**EXERCISE DESCRIPTION:** Print, from the listing below, the lines starting at the line containing "Task: Click Crimson" and ending at the line containing "Expand View 2", exactly as they stand, and print nothing else.

**DATA LISTING:**
[Start of Attachment]
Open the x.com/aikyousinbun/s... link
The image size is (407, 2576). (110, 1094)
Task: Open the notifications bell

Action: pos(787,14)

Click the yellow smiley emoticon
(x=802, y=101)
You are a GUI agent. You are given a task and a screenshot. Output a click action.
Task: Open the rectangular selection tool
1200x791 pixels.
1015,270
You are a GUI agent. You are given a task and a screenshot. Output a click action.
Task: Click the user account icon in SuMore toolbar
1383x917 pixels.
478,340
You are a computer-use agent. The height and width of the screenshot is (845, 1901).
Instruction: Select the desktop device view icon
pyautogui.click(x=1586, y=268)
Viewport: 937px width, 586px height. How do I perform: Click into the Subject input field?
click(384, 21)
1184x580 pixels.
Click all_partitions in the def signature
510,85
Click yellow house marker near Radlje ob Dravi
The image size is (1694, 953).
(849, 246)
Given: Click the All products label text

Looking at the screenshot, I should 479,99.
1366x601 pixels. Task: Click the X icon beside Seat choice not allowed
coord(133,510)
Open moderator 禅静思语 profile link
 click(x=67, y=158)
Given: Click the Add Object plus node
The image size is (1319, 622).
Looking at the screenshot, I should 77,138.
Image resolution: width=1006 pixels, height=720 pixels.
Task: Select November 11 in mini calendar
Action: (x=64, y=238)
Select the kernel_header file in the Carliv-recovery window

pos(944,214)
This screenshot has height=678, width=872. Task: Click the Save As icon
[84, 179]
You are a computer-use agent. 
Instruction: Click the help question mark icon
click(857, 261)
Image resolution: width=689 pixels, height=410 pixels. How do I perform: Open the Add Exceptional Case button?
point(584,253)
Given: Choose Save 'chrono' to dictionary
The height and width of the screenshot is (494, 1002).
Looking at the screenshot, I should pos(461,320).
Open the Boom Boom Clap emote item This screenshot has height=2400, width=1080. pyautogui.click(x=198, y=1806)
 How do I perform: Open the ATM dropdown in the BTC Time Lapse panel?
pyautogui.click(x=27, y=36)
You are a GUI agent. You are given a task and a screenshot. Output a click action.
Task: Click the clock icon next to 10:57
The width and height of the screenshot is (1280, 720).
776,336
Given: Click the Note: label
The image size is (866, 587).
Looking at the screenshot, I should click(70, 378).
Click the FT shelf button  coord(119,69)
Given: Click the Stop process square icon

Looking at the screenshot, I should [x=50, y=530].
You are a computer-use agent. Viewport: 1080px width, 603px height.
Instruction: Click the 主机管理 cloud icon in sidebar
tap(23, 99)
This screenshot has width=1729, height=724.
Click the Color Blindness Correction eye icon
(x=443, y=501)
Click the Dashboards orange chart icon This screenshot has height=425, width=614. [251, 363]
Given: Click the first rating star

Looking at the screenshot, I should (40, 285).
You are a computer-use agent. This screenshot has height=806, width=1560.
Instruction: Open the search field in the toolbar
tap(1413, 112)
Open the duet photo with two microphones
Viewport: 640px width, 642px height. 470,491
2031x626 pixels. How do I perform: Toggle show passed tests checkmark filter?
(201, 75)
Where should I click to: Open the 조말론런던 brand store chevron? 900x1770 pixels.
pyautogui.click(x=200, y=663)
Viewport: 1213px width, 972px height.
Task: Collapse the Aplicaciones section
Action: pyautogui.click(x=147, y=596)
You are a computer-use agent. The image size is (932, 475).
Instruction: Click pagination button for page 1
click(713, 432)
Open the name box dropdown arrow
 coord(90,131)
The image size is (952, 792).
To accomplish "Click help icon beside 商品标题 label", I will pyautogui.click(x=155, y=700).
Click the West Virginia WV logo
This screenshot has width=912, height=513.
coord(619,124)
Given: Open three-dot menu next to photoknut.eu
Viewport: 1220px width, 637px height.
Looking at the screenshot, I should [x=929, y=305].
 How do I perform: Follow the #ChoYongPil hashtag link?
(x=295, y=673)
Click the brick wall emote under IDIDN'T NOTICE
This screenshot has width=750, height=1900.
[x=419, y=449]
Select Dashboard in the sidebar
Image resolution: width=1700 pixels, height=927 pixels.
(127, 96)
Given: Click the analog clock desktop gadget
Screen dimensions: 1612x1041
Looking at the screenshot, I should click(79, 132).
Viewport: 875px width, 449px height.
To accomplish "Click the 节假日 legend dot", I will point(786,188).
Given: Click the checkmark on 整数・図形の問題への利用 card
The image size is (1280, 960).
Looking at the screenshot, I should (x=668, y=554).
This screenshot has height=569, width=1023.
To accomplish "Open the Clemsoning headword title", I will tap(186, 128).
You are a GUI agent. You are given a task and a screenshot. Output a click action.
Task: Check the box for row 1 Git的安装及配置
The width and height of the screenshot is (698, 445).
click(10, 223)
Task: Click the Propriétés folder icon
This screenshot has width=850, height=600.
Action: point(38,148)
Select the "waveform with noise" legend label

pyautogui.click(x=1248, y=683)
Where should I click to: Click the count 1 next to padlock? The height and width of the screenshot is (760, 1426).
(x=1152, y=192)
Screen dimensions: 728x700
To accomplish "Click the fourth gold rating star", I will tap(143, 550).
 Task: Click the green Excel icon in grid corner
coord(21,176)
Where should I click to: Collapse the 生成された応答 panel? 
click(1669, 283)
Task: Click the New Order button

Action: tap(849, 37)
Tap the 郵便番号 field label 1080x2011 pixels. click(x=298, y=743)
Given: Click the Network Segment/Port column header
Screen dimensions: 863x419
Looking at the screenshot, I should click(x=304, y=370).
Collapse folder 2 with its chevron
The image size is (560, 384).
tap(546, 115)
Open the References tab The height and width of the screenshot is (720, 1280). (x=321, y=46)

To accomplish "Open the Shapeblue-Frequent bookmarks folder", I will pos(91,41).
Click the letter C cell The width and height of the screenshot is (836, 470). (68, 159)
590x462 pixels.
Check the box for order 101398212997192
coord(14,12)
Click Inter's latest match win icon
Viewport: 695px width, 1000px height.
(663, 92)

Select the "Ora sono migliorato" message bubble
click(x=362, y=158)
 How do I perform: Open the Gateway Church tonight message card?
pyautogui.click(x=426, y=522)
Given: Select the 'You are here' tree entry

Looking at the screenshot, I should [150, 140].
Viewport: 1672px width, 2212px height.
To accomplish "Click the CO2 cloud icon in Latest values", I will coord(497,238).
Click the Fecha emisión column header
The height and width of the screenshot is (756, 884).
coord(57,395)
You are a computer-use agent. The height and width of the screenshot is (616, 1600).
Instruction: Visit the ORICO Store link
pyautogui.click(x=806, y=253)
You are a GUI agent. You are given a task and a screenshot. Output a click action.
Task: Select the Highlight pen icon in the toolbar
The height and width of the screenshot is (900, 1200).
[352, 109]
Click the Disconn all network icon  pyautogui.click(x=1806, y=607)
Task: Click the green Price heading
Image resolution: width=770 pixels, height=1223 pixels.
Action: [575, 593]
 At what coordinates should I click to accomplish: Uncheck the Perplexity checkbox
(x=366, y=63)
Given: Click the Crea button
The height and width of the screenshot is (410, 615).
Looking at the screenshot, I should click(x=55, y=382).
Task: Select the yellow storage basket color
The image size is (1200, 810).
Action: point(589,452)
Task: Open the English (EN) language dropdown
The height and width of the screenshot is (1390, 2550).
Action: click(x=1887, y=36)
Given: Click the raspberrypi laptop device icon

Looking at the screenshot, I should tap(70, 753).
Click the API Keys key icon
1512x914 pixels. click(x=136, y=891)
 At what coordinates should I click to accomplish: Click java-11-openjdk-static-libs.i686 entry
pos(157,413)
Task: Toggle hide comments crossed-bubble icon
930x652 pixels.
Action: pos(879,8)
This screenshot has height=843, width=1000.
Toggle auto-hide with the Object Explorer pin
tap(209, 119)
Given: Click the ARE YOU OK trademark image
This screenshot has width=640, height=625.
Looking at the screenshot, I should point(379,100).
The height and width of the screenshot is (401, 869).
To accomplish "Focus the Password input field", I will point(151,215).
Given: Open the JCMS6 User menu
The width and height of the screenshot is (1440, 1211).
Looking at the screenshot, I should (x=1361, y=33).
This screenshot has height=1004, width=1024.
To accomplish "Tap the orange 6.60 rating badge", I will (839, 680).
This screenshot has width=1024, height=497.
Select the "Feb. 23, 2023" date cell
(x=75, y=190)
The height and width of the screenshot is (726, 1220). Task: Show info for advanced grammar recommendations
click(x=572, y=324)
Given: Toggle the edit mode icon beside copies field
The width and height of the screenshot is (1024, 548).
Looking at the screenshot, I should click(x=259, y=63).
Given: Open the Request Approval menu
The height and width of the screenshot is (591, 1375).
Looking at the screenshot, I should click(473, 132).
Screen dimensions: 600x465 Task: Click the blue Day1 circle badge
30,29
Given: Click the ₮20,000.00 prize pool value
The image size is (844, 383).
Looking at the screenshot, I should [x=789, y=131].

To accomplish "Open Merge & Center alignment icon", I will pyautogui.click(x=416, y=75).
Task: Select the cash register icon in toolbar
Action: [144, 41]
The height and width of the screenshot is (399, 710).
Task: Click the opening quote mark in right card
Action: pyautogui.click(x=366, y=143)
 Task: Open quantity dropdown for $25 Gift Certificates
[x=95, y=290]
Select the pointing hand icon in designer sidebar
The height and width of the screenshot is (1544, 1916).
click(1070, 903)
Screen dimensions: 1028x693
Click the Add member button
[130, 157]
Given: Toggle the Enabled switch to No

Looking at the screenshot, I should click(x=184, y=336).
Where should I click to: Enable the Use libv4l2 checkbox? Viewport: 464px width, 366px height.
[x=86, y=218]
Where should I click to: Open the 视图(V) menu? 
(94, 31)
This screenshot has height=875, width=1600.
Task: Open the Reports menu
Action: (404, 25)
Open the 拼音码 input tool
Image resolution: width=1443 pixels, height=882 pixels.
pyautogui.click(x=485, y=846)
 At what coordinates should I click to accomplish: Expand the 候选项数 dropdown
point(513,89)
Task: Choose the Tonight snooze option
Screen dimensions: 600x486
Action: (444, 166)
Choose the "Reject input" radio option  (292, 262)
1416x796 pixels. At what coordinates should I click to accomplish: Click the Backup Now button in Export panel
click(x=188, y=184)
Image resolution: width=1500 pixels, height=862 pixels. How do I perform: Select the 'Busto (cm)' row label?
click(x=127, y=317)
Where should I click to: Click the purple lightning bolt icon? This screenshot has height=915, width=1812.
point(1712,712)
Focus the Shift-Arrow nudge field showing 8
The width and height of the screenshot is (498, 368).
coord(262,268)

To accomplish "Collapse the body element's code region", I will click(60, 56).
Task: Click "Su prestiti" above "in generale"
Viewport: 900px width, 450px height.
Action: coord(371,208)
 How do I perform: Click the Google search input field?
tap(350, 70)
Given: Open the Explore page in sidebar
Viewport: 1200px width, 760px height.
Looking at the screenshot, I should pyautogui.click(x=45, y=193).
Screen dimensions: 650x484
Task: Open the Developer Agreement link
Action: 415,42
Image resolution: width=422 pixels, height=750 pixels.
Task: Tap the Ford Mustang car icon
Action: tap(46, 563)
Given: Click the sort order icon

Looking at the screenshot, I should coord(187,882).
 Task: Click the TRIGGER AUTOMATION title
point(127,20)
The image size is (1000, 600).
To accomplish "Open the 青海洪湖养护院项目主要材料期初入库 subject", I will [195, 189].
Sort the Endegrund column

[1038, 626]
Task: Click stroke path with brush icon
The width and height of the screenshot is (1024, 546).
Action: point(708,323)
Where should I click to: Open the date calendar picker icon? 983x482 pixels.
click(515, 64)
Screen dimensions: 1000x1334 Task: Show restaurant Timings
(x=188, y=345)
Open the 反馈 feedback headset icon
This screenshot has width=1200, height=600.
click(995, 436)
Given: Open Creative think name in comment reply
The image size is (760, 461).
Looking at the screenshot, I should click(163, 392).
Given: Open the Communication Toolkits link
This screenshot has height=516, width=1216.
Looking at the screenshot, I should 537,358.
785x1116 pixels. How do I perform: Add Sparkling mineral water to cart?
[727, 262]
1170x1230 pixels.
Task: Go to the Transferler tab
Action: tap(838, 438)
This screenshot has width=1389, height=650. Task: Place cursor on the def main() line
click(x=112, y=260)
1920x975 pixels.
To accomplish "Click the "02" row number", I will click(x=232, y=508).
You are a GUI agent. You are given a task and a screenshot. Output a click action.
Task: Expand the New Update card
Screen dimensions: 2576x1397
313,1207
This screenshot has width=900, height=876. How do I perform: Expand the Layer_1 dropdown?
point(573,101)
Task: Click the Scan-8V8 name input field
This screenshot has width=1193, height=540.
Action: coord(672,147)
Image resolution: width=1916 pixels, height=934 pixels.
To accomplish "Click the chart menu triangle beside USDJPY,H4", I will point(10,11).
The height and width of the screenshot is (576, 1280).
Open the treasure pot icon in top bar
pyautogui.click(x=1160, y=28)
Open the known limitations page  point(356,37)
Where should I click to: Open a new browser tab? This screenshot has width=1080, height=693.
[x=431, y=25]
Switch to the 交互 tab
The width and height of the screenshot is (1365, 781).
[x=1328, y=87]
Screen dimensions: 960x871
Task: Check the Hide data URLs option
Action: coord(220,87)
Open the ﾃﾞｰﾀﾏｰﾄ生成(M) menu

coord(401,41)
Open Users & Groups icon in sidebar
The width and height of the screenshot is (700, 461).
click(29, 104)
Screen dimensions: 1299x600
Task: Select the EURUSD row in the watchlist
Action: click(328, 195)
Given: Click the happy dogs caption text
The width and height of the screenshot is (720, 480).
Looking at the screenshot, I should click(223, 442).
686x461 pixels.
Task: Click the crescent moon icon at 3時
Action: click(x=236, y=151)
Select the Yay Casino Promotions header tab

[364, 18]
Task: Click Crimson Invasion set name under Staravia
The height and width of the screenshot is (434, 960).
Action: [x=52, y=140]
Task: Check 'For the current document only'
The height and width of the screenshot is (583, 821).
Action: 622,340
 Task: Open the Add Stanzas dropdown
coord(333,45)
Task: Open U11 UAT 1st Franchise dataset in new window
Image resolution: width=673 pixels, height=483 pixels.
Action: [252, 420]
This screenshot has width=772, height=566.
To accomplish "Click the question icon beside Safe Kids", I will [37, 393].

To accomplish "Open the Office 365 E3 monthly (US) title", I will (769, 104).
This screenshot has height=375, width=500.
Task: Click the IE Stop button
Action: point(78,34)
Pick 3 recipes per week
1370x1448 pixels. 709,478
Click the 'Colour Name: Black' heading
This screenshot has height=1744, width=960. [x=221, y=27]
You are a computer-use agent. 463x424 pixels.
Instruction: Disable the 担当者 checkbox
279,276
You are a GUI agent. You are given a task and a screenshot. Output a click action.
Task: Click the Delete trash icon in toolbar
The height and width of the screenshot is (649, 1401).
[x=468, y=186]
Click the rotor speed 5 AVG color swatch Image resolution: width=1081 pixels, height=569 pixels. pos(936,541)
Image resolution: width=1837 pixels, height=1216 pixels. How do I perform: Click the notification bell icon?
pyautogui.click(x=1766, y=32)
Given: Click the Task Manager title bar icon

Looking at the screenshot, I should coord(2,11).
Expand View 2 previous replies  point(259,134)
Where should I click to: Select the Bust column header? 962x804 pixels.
[End of Attachment]
**TASK ANSWER:**
Task: Click Crimson Invasion set name under Staravia
The height and width of the screenshot is (434, 960).
Action: [x=52, y=140]
Task: Check 'For the current document only'
The height and width of the screenshot is (583, 821).
Action: 622,340
 Task: Open the Add Stanzas dropdown
coord(333,45)
Task: Open U11 UAT 1st Franchise dataset in new window
Image resolution: width=673 pixels, height=483 pixels.
Action: [252, 420]
This screenshot has width=772, height=566.
To accomplish "Click the question icon beside Safe Kids", I will [37, 393].

To accomplish "Open the Office 365 E3 monthly (US) title", I will (769, 104).
This screenshot has height=375, width=500.
Task: Click the IE Stop button
Action: point(78,34)
Pick 3 recipes per week
1370x1448 pixels. 709,478
Click the 'Colour Name: Black' heading
This screenshot has height=1744, width=960. [x=221, y=27]
You are a computer-use agent. 463x424 pixels.
Instruction: Disable the 担当者 checkbox
279,276
You are a GUI agent. You are given a task and a screenshot. Output a click action.
Task: Click the Delete trash icon in toolbar
The height and width of the screenshot is (649, 1401).
[x=468, y=186]
Click the rotor speed 5 AVG color swatch Image resolution: width=1081 pixels, height=569 pixels. pos(936,541)
Image resolution: width=1837 pixels, height=1216 pixels. How do I perform: Click the notification bell icon?
pyautogui.click(x=1766, y=32)
Given: Click the Task Manager title bar icon

Looking at the screenshot, I should coord(2,11).
Expand View 2 previous replies  point(259,134)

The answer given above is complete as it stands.